Generative AI is at its very core psychotic, because it fails so spectacularly at reality testing. Which wouldn't be so bad, except as you note, people treat it as authoritative. A psychotic authority.
@bertwells no it is not. To be psychotic (or have hallucinations) it needs to be a person (more generally to have a brain). I don't consider this a minor nitpick: How we discuss these things defines in part how we think about them @Miniver
@pmk @Miniver I understand your disagreement. Words matter.
But, it is also important to understand HOW a model fails. The linear models underlying so-called generative AI are extremely powerful at outputting well formed chunks of language, but are incredibly weak at reality testing. In this regard, they are analogous (but not equivalent) to people who are in acute psychosis.
@bertwells @Ooze @Miniver Humans seem to do this with things other than Generative AI as well. Example: Trump and his followers.
@rberger @bertwells @Ooze @Miniver
People hate the burden of decision making - even choosing your reality is a choice that they want to offload to someone else. Trump was willing to take that load for them without question as long as they didn't ask questions of him, just as AI is.
Seriously. Ask an LLM questions about one thing for a while and you will see that it is not a reliable intelligence, artificial or otherwise.
There's a reason Republicans want to destroy secular education in America.
@bertwells @Miniver (Quiet, intense, screaming)
It highlights one useful distinction I hadn't thought of previously. AI is obviously a b******* machine but worse than that it's a bespoke b******* machine.
@Miniver Well the good news is: if they "search" for the same thing a second time ... they'll get a different answer.
@fishidwardrobe @Miniver
Class Exercise :
1. Create a list of search tools including books.

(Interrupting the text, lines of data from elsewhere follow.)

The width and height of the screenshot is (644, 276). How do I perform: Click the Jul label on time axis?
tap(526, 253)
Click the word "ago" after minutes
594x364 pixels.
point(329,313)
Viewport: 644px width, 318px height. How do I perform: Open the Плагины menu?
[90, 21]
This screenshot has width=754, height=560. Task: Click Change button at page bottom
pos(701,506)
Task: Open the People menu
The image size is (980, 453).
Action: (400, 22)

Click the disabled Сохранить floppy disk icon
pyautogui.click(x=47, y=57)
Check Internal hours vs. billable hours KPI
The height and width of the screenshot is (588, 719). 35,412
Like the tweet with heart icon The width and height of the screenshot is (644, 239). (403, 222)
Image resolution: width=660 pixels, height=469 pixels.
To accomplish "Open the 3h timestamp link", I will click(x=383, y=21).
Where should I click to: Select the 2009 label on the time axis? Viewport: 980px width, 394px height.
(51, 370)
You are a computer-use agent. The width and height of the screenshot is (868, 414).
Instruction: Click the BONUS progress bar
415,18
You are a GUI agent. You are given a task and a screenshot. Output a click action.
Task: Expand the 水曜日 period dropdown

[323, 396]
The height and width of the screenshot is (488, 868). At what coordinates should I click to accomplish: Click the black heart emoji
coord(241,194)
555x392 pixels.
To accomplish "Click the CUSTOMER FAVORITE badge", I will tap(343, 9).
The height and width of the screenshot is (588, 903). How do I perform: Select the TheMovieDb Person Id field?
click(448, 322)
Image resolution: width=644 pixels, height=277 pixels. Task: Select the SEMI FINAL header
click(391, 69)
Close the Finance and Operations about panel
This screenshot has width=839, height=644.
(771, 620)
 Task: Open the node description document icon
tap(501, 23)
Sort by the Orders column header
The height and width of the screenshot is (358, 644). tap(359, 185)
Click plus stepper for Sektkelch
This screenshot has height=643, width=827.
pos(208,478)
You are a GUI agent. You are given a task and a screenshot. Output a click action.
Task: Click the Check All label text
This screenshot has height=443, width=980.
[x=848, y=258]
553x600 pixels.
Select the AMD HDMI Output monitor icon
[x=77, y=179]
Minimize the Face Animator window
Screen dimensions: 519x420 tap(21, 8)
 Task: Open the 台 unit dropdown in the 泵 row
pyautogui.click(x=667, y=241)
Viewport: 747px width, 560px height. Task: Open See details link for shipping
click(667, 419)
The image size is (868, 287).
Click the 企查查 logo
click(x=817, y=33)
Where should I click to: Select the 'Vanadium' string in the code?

2. Distribute list among class and give them one thing to search for.
3. Collate results, compare, contrast, discuss.
@Miniver I'm curious who they were getting harrassment from on Twitter before they deleted the original post. AI stans?
@Miniver That accurately reflects my recent impressions during an #OpenBooks #exam and students' use of #AI. By now I believe that the students seriously believe that AI (and by extension a lot of tech) is just so much smarter than them :(
That's #sad and #discouraging :(
@Miniver of course for saying this reasonable thing he got shouted down and harassed on fucking twitter.
@Miniver
Looks like a made up case to me.
1. How did the kid get the same unique nonsensical answer repeatedly?
2. What does the author mean by "I alone vs. the entire internet"? He opened a search bar and typed something in. The search results will differ greatly from the ChatGPT answer. It will be "internet vs. internet".
I agree with the general problem, but this case looks made up to me.
@Miniver An interesting observation, but a core part of the problem seems to be the idea that kids are doing what they have been taught to do by looking things up like that. Discrimination of sources and verification of information clearly needs to be taught much earlier now than in previous generations. Not enough now to tell kids to just go to the library. Looking up information is no longer the key skill that it once was.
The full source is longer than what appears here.